ドルチェを取り出すためのドアも開けられず、ただ冷蔵庫の前に追い詰められたあいつは、振り返れないまま震えながら立っていた。……見下ろした先、普段は見えないあいつの首筋も耳も、真っ赤になっている。
「……オレは、あの夜お前と交わしたことばを忘れてはいない」
その一言に、彼女の体が動揺したように揺れる。さらに身体を縮こめるように、背中がきゅっと丸くなる。
「……お前が望むのなら、……オレはそのつもりでここに来た」
「……ッ、あ、の…」
オレの言葉に驚いた様子で、おずおずと彼女はこちらを振り返る。
見下ろされたうえ、自分の頭の上に腕があったら怯えるだろうか、そんなことを思い冷蔵庫に押し付けたままだった手をそっと下ろしつつ、オレは続く言葉を慎重に探りながら囁く。

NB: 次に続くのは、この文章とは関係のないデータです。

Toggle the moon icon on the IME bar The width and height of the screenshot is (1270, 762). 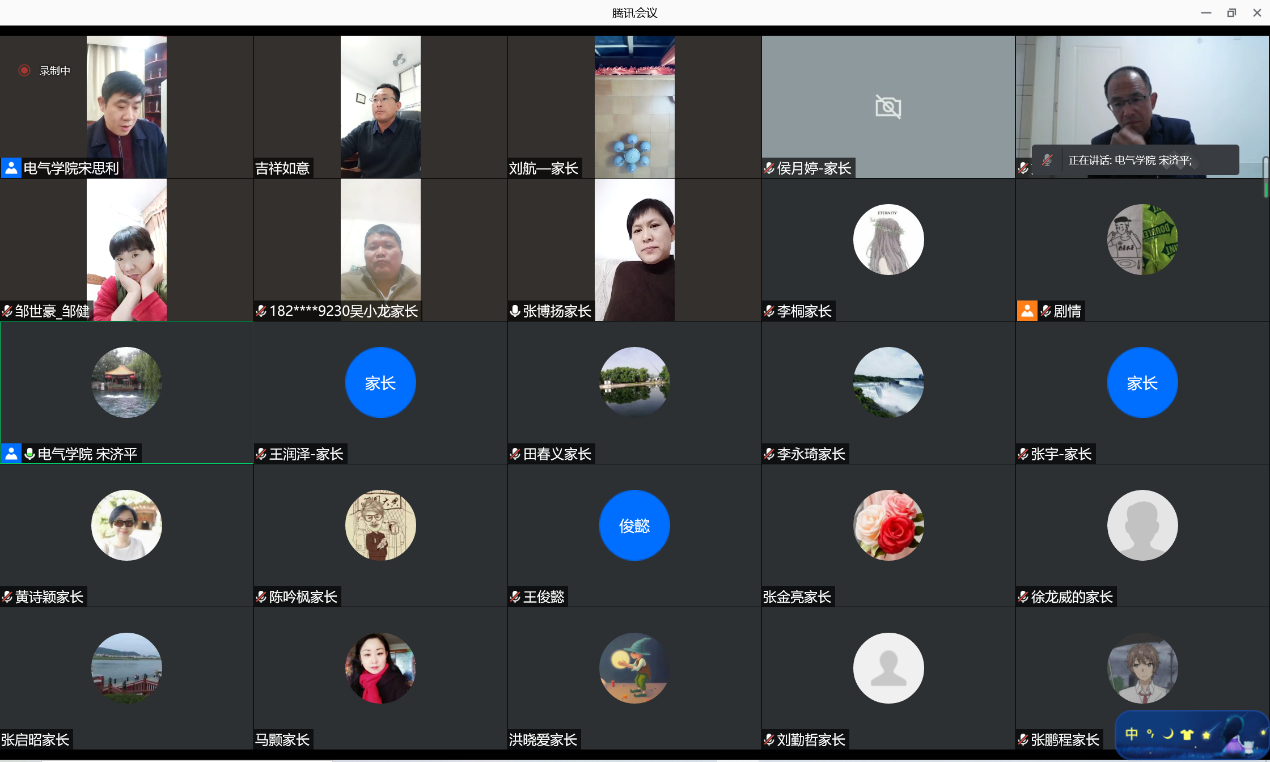(1167, 734)
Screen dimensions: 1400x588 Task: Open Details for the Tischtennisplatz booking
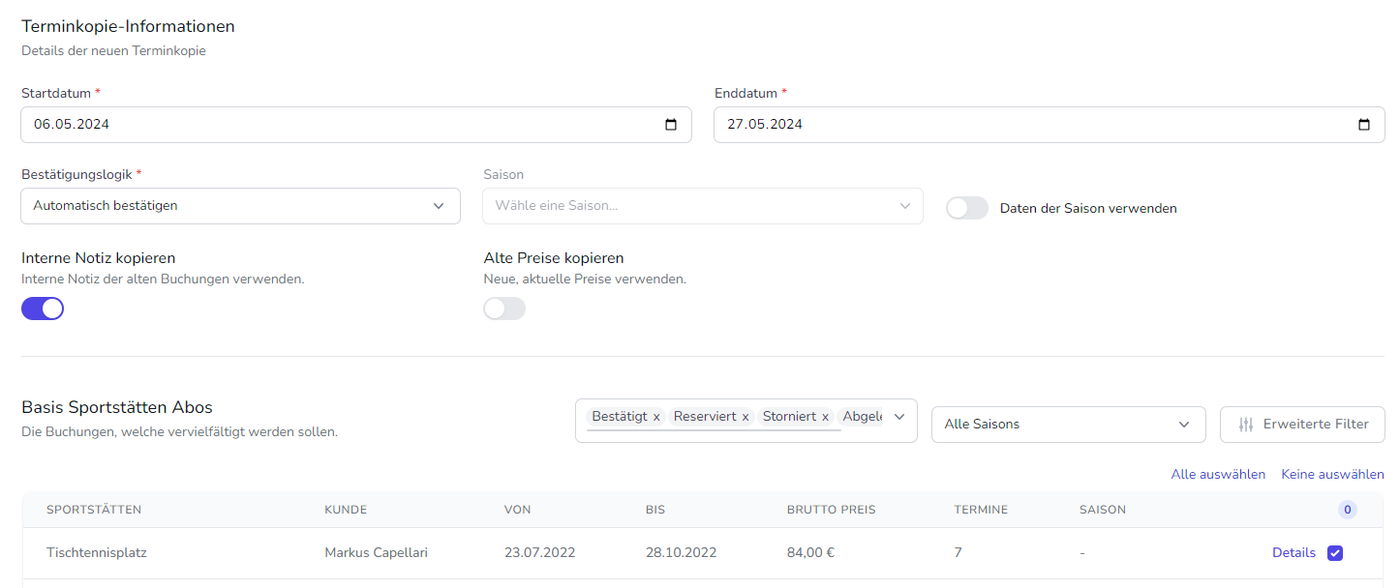coord(1293,553)
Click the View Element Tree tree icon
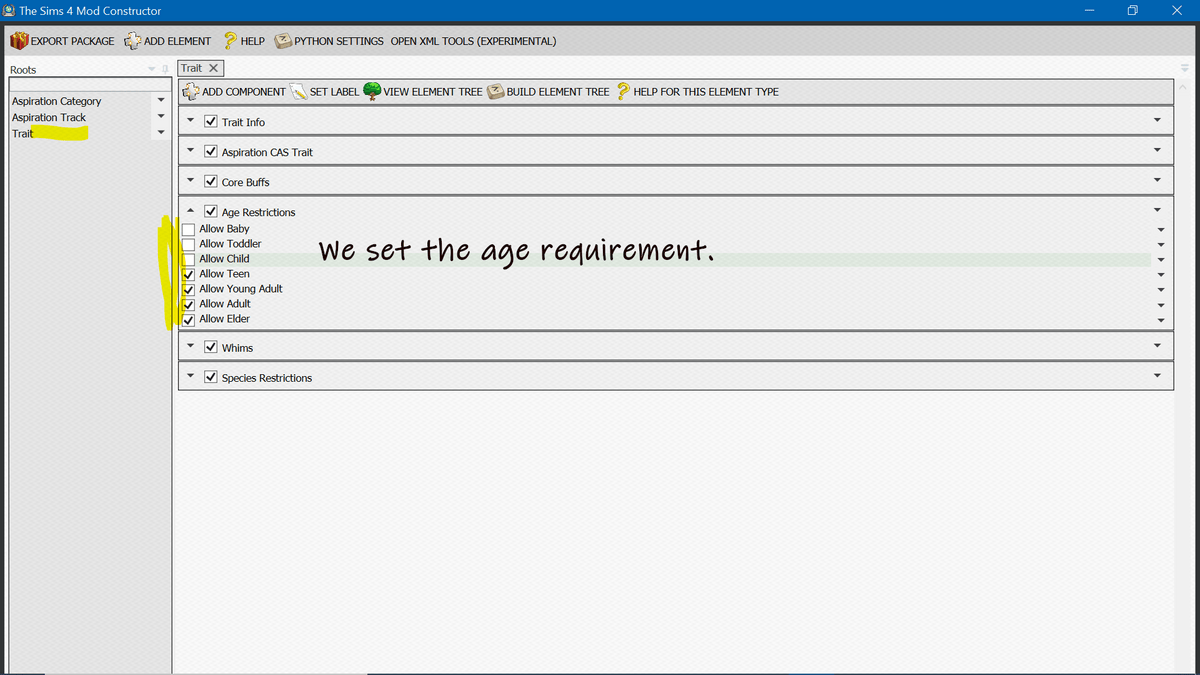 click(370, 91)
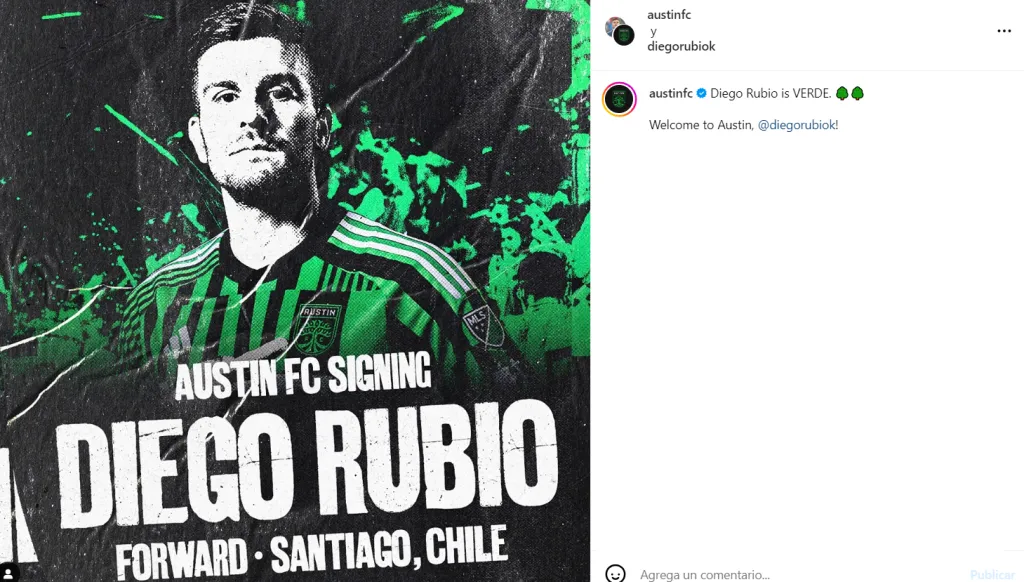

「夢にはさせないつもりだったが、……夢のままの方がいいことだってある。君が、嫌だと感じた瞬間やめるし、それでオレの感情は一切害されることはない。それを保証する。……それに勝手をして君に嫌な思いをさせ続けたという事実の方が、オレをひどくうちのめすだろう」
彼女の手を取る。……それは料理人の指だった、爪の先は短く丸くなっていて、包丁ダコと、うっすら火傷の痕が残っている。努力をして来た手のひらだった。
これまで付き合ってきた女のつややかに伸びたそれとは違う指先に、そっとキスを落とした。
「……オレと、寝てくれ」
目の前でにじんで揺れる瞳を見つめながら、はっきりと言った。触れ合った指先が熱を持って、ちりちりと焼けるような感覚になる。それはきっと、目の前のこいつだって同じだ。掴んだままの指はひどく熱くて、短い呼吸を繰り返すばかりになってしまったその顔は満遍なく真っ赤だ。
「な……あの、先に頼んだのは、私ですよう……」
なんとか絞り出すかのように、彼女は囁き声で返した。